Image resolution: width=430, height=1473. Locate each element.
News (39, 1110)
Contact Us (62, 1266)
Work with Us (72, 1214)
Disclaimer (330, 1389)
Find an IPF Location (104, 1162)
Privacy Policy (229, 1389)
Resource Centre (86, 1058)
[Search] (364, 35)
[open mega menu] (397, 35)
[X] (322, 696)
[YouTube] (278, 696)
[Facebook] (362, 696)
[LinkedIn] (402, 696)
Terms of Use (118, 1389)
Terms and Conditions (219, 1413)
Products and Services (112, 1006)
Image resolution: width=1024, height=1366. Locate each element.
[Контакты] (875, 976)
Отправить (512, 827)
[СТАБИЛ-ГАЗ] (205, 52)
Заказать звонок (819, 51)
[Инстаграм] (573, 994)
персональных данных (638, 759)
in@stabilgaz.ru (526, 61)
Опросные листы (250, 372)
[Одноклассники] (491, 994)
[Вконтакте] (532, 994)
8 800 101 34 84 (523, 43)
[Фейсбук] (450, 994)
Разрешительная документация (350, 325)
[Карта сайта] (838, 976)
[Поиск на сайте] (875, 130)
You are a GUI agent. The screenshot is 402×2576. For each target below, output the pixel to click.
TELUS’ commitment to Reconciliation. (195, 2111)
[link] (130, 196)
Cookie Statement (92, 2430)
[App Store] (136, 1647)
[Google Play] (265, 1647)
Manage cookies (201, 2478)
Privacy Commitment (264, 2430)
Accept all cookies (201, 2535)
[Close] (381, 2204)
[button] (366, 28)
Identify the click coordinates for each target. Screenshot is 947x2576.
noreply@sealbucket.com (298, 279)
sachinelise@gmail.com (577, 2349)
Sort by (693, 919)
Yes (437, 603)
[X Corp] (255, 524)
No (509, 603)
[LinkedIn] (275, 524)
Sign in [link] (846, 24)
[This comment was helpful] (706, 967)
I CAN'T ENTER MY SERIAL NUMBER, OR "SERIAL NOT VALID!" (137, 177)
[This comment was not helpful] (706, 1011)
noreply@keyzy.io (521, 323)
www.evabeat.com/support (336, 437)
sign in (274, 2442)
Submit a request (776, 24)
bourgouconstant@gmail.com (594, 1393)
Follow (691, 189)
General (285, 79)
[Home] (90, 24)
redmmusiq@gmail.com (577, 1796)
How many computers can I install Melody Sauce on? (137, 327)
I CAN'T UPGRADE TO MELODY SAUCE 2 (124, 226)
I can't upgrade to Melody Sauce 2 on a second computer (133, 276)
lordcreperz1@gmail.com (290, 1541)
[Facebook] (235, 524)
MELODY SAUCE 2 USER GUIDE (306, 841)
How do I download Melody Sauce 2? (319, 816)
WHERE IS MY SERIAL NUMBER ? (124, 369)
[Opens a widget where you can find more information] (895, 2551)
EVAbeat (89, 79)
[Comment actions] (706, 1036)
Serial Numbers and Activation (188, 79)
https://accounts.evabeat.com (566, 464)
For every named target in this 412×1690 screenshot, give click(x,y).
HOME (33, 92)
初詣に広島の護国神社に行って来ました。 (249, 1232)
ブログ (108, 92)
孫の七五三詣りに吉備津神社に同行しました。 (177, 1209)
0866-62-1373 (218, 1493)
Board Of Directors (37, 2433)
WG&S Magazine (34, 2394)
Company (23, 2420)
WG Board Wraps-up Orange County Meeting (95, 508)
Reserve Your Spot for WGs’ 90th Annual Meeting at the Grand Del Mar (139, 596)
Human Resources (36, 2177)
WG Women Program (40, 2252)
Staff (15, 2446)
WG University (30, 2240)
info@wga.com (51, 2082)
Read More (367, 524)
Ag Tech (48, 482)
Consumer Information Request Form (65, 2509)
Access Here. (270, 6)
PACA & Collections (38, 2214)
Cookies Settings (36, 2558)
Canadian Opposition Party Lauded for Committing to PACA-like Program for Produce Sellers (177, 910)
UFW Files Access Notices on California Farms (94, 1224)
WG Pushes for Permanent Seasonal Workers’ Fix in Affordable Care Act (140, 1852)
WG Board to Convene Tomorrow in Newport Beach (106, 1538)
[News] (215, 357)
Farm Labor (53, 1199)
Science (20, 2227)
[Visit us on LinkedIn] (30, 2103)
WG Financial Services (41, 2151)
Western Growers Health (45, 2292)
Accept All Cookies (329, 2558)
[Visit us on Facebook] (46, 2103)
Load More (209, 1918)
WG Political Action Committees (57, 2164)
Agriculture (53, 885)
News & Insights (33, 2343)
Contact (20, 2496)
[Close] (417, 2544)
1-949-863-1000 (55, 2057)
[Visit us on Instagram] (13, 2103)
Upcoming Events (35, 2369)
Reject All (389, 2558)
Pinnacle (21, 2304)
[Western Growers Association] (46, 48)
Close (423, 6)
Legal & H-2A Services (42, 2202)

### [Exercise aim]
Output each record precisely as written.

### [Answer for this exercise]
Image resolution: width=430, height=1473. Locate each element.
News (39, 1110)
Contact Us (62, 1266)
Work with Us (72, 1214)
Disclaimer (330, 1389)
Find an IPF Location (104, 1162)
Privacy Policy (229, 1389)
Resource Centre (86, 1058)
[Search] (364, 35)
[open mega menu] (397, 35)
[X] (322, 696)
[YouTube] (278, 696)
[Facebook] (362, 696)
[LinkedIn] (402, 696)
Terms of Use (118, 1389)
Terms and Conditions (219, 1413)
Products and Services (112, 1006)
Image resolution: width=1024, height=1366. Locate each element.
[Контакты] (875, 976)
Отправить (512, 827)
[СТАБИЛ-ГАЗ] (205, 52)
Заказать звонок (819, 51)
[Инстаграм] (573, 994)
персональных данных (638, 759)
in@stabilgaz.ru (526, 61)
Опросные листы (250, 372)
[Одноклассники] (491, 994)
[Вконтакте] (532, 994)
8 800 101 34 84 (523, 43)
[Фейсбук] (450, 994)
Разрешительная документация (350, 325)
[Карта сайта] (838, 976)
[Поиск на сайте] (875, 130)
You are a GUI agent. The screenshot is 402×2576. For each target below, output the pixel to click.
TELUS’ commitment to Reconciliation. (195, 2111)
[link] (130, 196)
Cookie Statement (92, 2430)
[App Store] (136, 1647)
[Google Play] (265, 1647)
Manage cookies (201, 2478)
Privacy Commitment (264, 2430)
Accept all cookies (201, 2535)
[Close] (381, 2204)
[button] (366, 28)
Identify the click coordinates for each target. Screenshot is 947x2576.
noreply@sealbucket.com (298, 279)
sachinelise@gmail.com (577, 2349)
Sort by (693, 919)
Yes (437, 603)
[X Corp] (255, 524)
No (509, 603)
[LinkedIn] (275, 524)
Sign in [link] (846, 24)
[This comment was helpful] (706, 967)
I CAN'T ENTER MY SERIAL NUMBER, OR "SERIAL NOT VALID!" (137, 177)
[This comment was not helpful] (706, 1011)
noreply@keyzy.io (521, 323)
www.evabeat.com/support (336, 437)
sign in (274, 2442)
Submit a request (776, 24)
bourgouconstant@gmail.com (594, 1393)
Follow (691, 189)
General (285, 79)
[Home] (90, 24)
redmmusiq@gmail.com (577, 1796)
How many computers can I install Melody Sauce on? (137, 327)
I CAN'T UPGRADE TO MELODY SAUCE 2 (124, 226)
I can't upgrade to Melody Sauce 2 on a second computer (133, 276)
lordcreperz1@gmail.com (290, 1541)
[Facebook] (235, 524)
MELODY SAUCE 2 USER GUIDE (306, 841)
How do I download Melody Sauce 2? (319, 816)
WHERE IS MY SERIAL NUMBER ? (124, 369)
[Opens a widget where you can find more information] (895, 2551)
EVAbeat (89, 79)
[Comment actions] (706, 1036)
Serial Numbers and Activation (188, 79)
https://accounts.evabeat.com (566, 464)
For every named target in this 412×1690 screenshot, give click(x,y).
HOME (33, 92)
初詣に広島の護国神社に行って来ました。 (249, 1232)
ブログ (108, 92)
孫の七五三詣りに吉備津神社に同行しました。 (177, 1209)
0866-62-1373 (218, 1493)
Board Of Directors (37, 2433)
WG&S Magazine (34, 2394)
Company (23, 2420)
WG Board Wraps-up Orange County Meeting (95, 508)
Reserve Your Spot for WGs’ 90th Annual Meeting at the Grand Del Mar (139, 596)
Human Resources (36, 2177)
WG Women Program (40, 2252)
Staff (15, 2446)
WG University (30, 2240)
info@wga.com (51, 2082)
Read More (367, 524)
Ag Tech (48, 482)
Consumer Information Request Form (65, 2509)
Access Here. (270, 6)
PACA & Collections (38, 2214)
Cookies Settings (36, 2558)
Canadian Opposition Party Lauded for Committing to PACA-like Program for Produce Sellers (177, 910)
UFW Files Access Notices on California Farms (94, 1224)
WG Pushes for Permanent Seasonal Workers’ Fix in Affordable Care Act (140, 1852)
WG Board to Convene Tomorrow in Newport Beach (106, 1538)
[News] (215, 357)
Farm Labor (53, 1199)
Science (20, 2227)
[Visit us on LinkedIn] (30, 2103)
WG Financial Services (41, 2151)
Western Growers Health (45, 2292)
Accept All Cookies (329, 2558)
[Visit us on Facebook] (46, 2103)
Load More (209, 1918)
WG Political Action Committees (57, 2164)
Agriculture (53, 885)
News & Insights (33, 2343)
Contact (20, 2496)
[Close] (417, 2544)
1-949-863-1000 (55, 2057)
[Visit us on Instagram] (13, 2103)
Upcoming Events (35, 2369)
Reject All (389, 2558)
Pinnacle (21, 2304)
[Western Growers Association] (46, 48)
Close (423, 6)
Legal & H-2A Services (42, 2202)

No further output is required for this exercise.